Written task
Copy out the data below line for line, without altering any character.

Exercise inputs
....

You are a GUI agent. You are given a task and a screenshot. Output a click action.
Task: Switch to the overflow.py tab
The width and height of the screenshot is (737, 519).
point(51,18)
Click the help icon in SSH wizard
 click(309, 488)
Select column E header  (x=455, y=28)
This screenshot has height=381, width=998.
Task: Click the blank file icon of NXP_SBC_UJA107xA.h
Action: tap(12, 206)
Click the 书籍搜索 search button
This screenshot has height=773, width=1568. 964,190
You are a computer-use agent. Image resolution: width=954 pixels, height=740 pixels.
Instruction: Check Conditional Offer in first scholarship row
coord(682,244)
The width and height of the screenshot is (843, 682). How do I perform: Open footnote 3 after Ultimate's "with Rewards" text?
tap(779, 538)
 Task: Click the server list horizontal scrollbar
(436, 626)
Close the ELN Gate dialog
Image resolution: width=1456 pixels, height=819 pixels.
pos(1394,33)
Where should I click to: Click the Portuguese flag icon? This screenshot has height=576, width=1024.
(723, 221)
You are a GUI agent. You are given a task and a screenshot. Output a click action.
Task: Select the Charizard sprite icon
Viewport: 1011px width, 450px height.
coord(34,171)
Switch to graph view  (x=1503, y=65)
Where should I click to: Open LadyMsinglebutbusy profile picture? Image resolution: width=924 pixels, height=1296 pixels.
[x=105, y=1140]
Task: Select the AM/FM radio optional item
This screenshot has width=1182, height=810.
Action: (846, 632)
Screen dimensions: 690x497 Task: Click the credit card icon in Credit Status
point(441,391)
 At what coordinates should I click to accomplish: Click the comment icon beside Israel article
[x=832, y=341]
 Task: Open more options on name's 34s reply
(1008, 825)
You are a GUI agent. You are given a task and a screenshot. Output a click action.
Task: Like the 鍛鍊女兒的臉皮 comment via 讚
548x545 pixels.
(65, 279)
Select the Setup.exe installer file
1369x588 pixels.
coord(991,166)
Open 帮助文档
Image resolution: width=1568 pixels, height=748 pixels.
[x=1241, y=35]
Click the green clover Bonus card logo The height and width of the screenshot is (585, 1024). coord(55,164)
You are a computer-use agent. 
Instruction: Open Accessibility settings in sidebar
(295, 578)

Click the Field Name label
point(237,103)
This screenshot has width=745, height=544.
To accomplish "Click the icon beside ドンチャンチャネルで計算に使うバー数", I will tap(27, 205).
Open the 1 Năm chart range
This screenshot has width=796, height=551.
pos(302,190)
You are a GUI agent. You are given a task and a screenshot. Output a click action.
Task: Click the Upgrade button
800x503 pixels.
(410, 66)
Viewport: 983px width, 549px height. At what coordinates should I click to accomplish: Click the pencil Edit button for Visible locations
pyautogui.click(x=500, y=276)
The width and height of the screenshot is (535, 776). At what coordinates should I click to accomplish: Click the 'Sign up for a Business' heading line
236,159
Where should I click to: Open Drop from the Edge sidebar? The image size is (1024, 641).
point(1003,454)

....

Finished task
You are a GUI agent. You are given a task and a screenshot. Output a click action.
Task: Switch to the overflow.py tab
The width and height of the screenshot is (737, 519).
point(51,18)
Click the help icon in SSH wizard
 click(309, 488)
Select column E header  (x=455, y=28)
This screenshot has height=381, width=998.
Task: Click the blank file icon of NXP_SBC_UJA107xA.h
Action: tap(12, 206)
Click the 书籍搜索 search button
This screenshot has height=773, width=1568. 964,190
You are a computer-use agent. Image resolution: width=954 pixels, height=740 pixels.
Instruction: Check Conditional Offer in first scholarship row
coord(682,244)
The width and height of the screenshot is (843, 682). How do I perform: Open footnote 3 after Ultimate's "with Rewards" text?
tap(779, 538)
 Task: Click the server list horizontal scrollbar
(436, 626)
Close the ELN Gate dialog
Image resolution: width=1456 pixels, height=819 pixels.
pos(1394,33)
Where should I click to: Click the Portuguese flag icon? This screenshot has height=576, width=1024.
(723, 221)
You are a GUI agent. You are given a task and a screenshot. Output a click action.
Task: Select the Charizard sprite icon
Viewport: 1011px width, 450px height.
coord(34,171)
Switch to graph view  (x=1503, y=65)
Where should I click to: Open LadyMsinglebutbusy profile picture? Image resolution: width=924 pixels, height=1296 pixels.
[x=105, y=1140]
Task: Select the AM/FM radio optional item
This screenshot has width=1182, height=810.
Action: (846, 632)
Screen dimensions: 690x497 Task: Click the credit card icon in Credit Status
point(441,391)
 At what coordinates should I click to accomplish: Click the comment icon beside Israel article
[x=832, y=341]
 Task: Open more options on name's 34s reply
(1008, 825)
You are a GUI agent. You are given a task and a screenshot. Output a click action.
Task: Like the 鍛鍊女兒的臉皮 comment via 讚
548x545 pixels.
(65, 279)
Select the Setup.exe installer file
1369x588 pixels.
coord(991,166)
Open 帮助文档
Image resolution: width=1568 pixels, height=748 pixels.
[x=1241, y=35]
Click the green clover Bonus card logo The height and width of the screenshot is (585, 1024). coord(55,164)
You are a computer-use agent. 
Instruction: Open Accessibility settings in sidebar
(295, 578)

Click the Field Name label
point(237,103)
This screenshot has width=745, height=544.
To accomplish "Click the icon beside ドンチャンチャネルで計算に使うバー数", I will tap(27, 205).
Open the 1 Năm chart range
This screenshot has width=796, height=551.
pos(302,190)
You are a GUI agent. You are given a task and a screenshot. Output a click action.
Task: Click the Upgrade button
800x503 pixels.
(410, 66)
Viewport: 983px width, 549px height. At what coordinates should I click to accomplish: Click the pencil Edit button for Visible locations
pyautogui.click(x=500, y=276)
The width and height of the screenshot is (535, 776). At what coordinates should I click to accomplish: Click the 'Sign up for a Business' heading line
236,159
Where should I click to: Open Drop from the Edge sidebar? The image size is (1024, 641).
point(1003,454)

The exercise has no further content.